RECORDS FOR PROCESSING Block Start

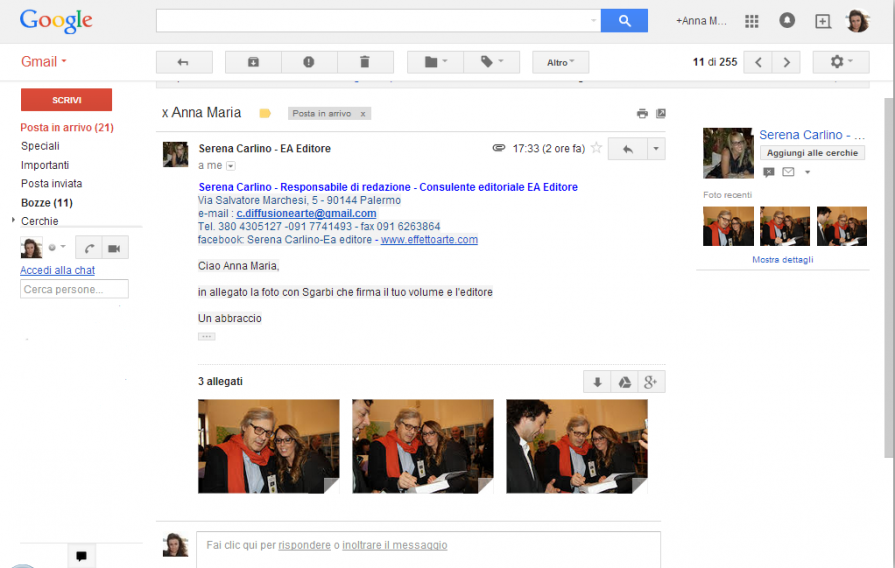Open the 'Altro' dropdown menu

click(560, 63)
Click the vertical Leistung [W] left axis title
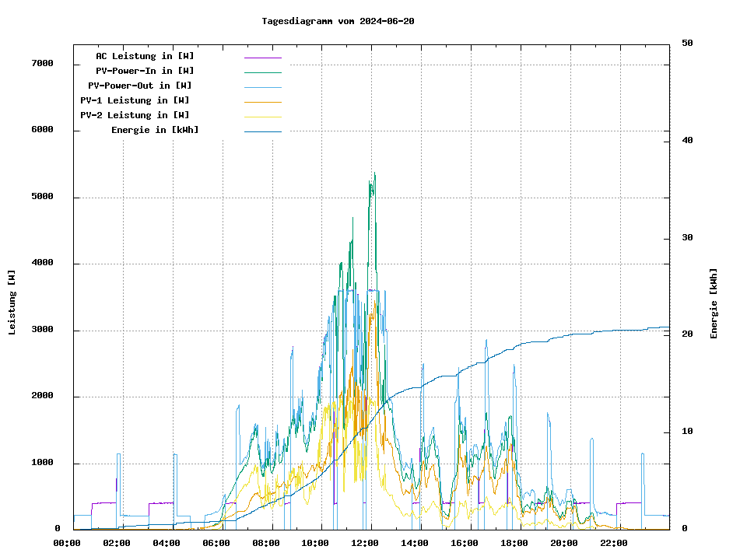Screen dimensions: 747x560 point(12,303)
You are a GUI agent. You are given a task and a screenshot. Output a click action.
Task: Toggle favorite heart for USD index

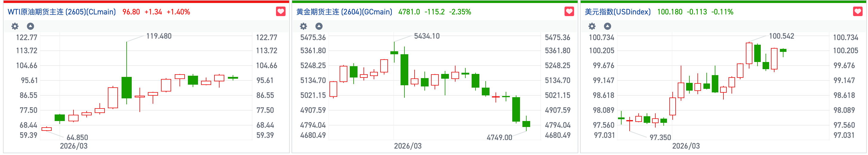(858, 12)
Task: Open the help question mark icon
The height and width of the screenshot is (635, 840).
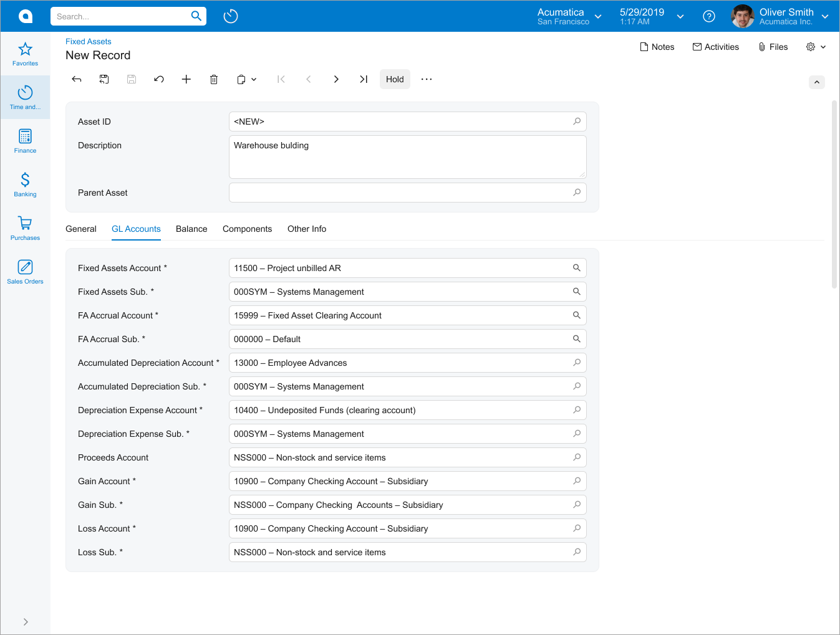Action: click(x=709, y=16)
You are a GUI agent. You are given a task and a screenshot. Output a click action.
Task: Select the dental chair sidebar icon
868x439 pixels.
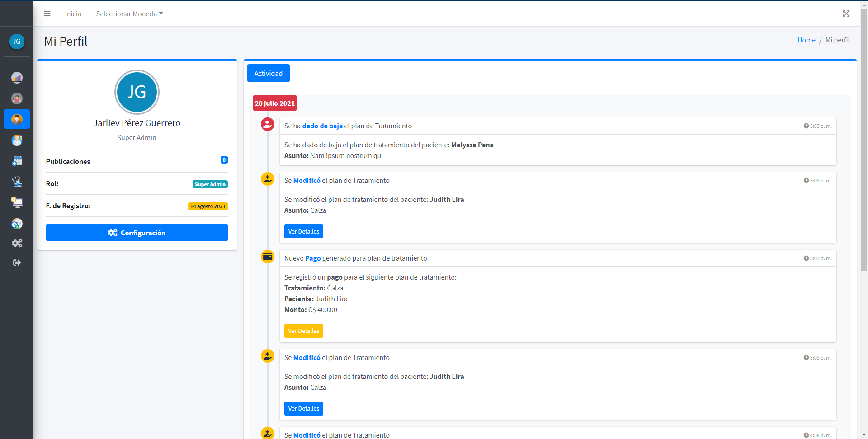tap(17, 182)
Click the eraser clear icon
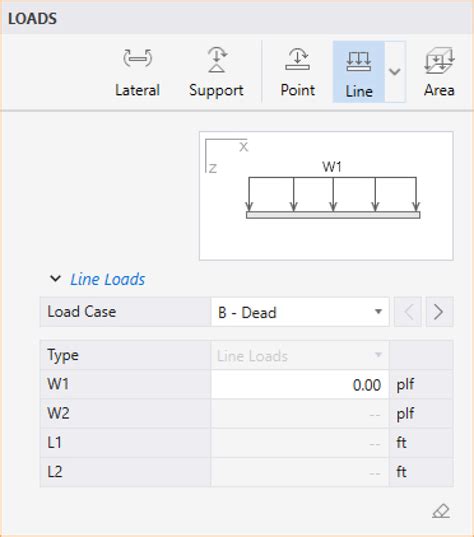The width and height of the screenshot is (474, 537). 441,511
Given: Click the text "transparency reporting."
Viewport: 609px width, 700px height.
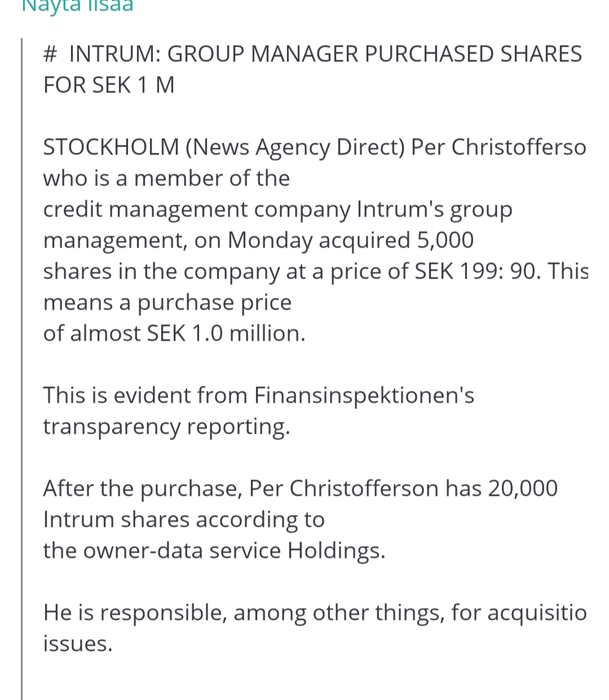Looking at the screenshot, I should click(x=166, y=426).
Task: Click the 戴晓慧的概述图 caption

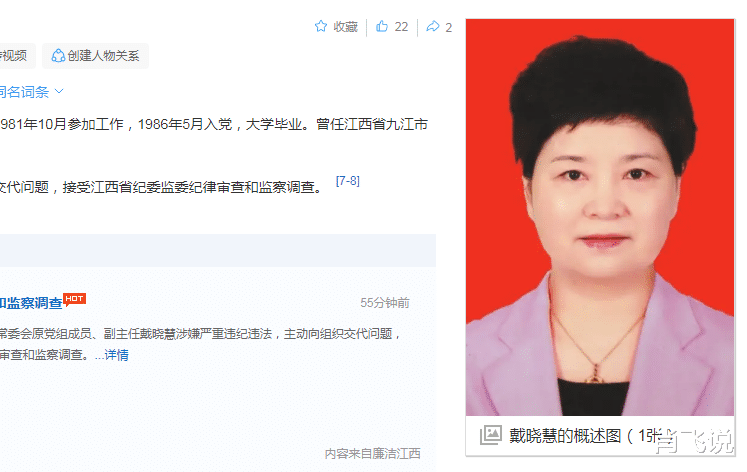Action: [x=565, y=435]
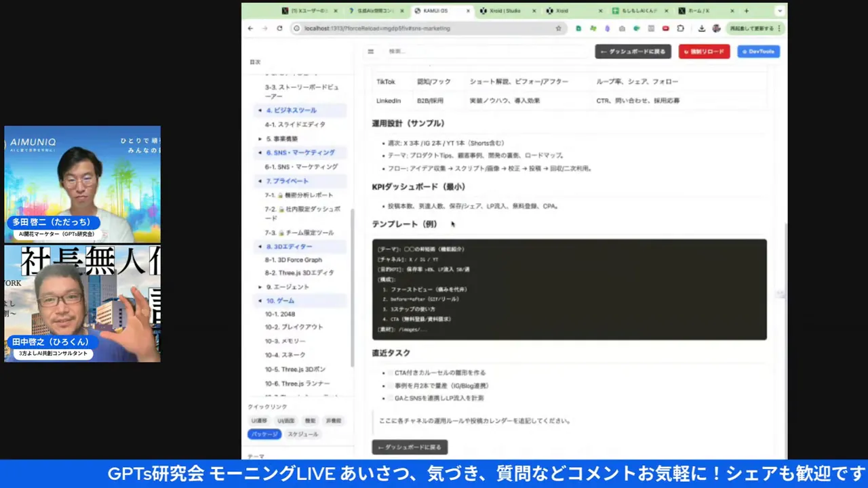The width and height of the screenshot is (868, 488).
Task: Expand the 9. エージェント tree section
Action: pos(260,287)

RECORDS FOR PROCESSING Block End

> AIM OF THE EXERCISE:
Reproduce the lines of the data that run from the one containing "Task: Toggle favorite heart for USD index" to the final line, both included, exactly as they appear and without the pictures.

> PROBLEM SOLUTION:
Task: Toggle favorite heart for USD index

(858, 12)
Task: Open the help question mark icon
The height and width of the screenshot is (635, 840).
Action: click(x=709, y=16)
You are a GUI agent. You are given a task and a screenshot. Output a click action.
Task: Select the dental chair sidebar icon
868x439 pixels.
tap(17, 182)
Click the eraser clear icon
The width and height of the screenshot is (474, 537). 441,511
Given: Click the text "transparency reporting."
Viewport: 609px width, 700px height.
Looking at the screenshot, I should click(x=166, y=426).
Task: Click the 戴晓慧的概述图 caption

Action: [x=565, y=435]
The width and height of the screenshot is (868, 488).
Task: Expand the 9. エージェント tree section
Action: pos(260,287)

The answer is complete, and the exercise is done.